TO DO
Reproduce word for word the part of the data that opens with the line containing "Uncheck the checkbox for code 12 Алжир" and closes with the line containing "The height and", including both of those lines.

ENTRIES
* * * * *
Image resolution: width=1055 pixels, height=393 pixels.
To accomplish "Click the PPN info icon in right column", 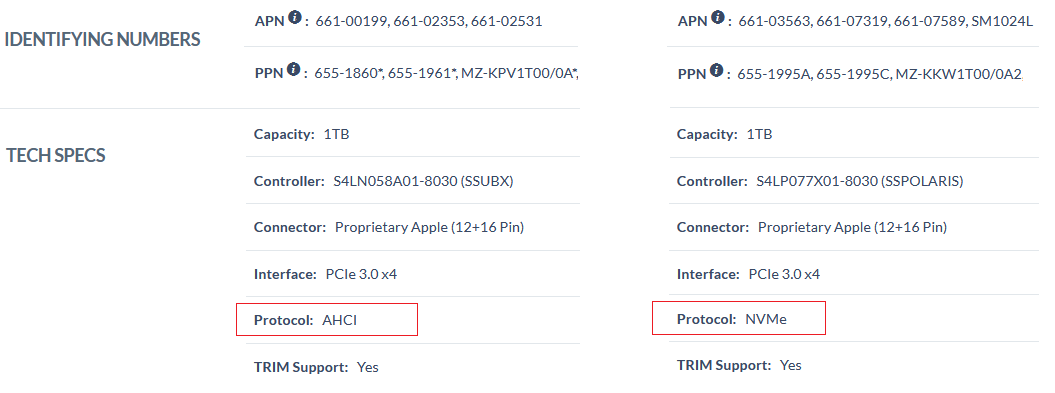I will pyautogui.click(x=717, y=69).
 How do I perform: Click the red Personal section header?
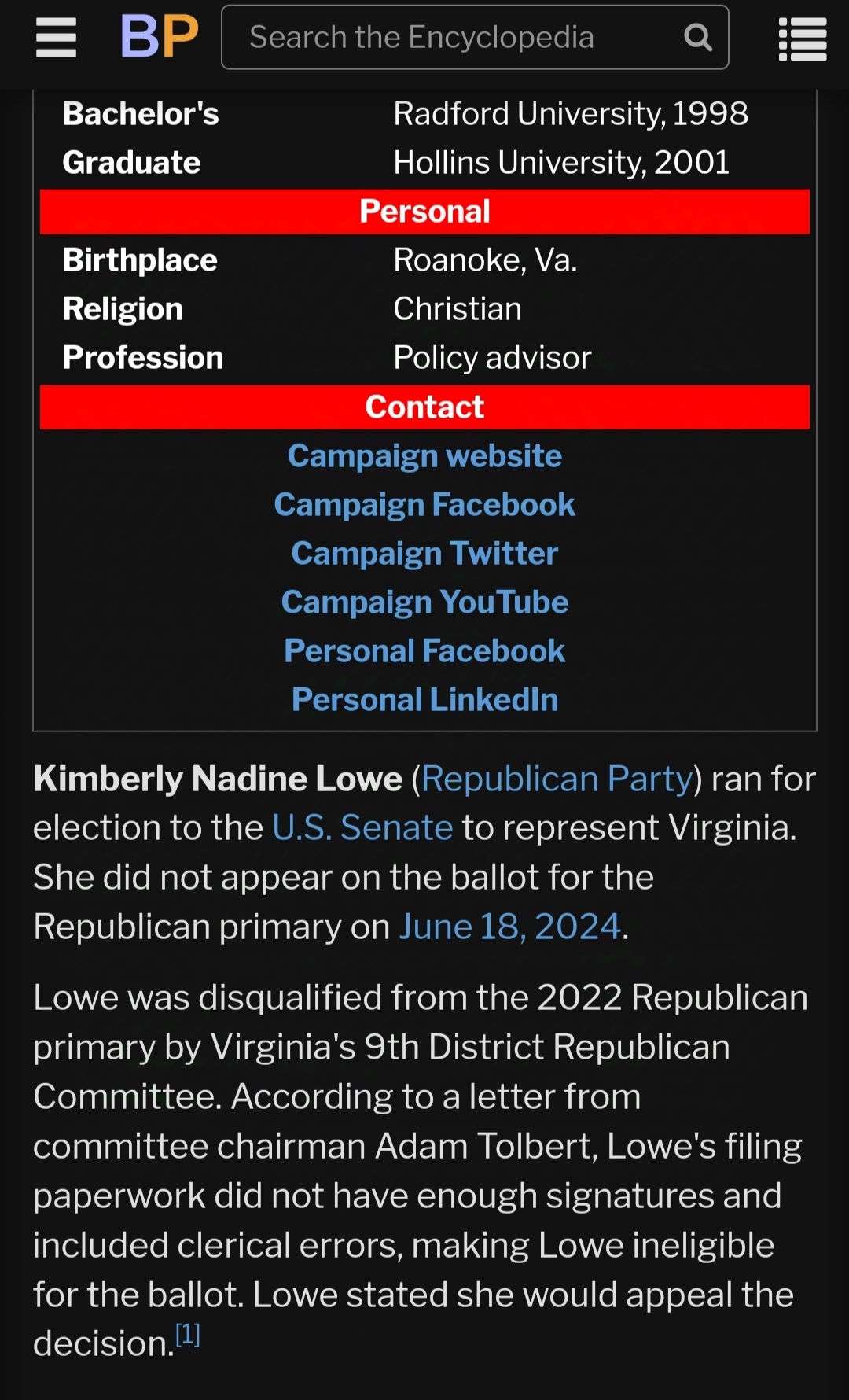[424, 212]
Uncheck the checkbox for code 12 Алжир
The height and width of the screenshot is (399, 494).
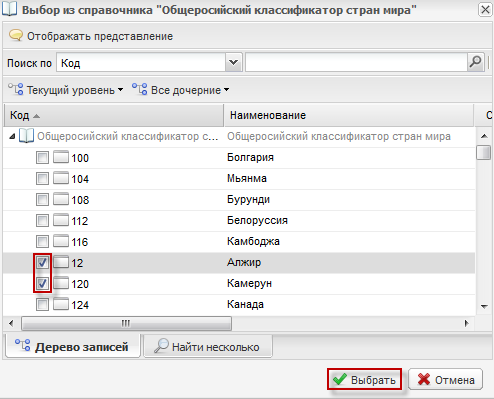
* * * * *
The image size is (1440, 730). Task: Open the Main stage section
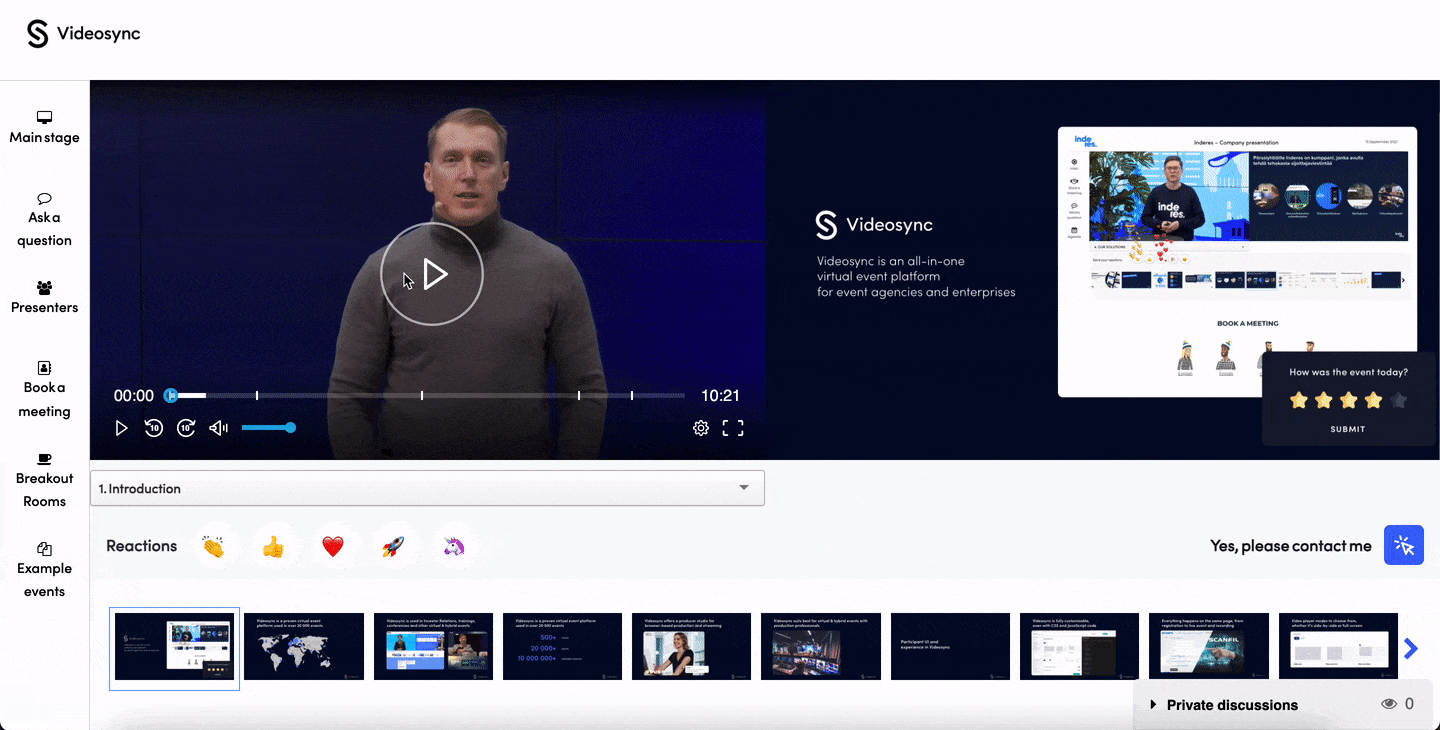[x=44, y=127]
* * * * *
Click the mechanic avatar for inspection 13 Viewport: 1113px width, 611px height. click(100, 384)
* * * * *
SOLUTION
Uncheck the checkbox for code 12 Алжир
The height and width of the screenshot is (399, 494).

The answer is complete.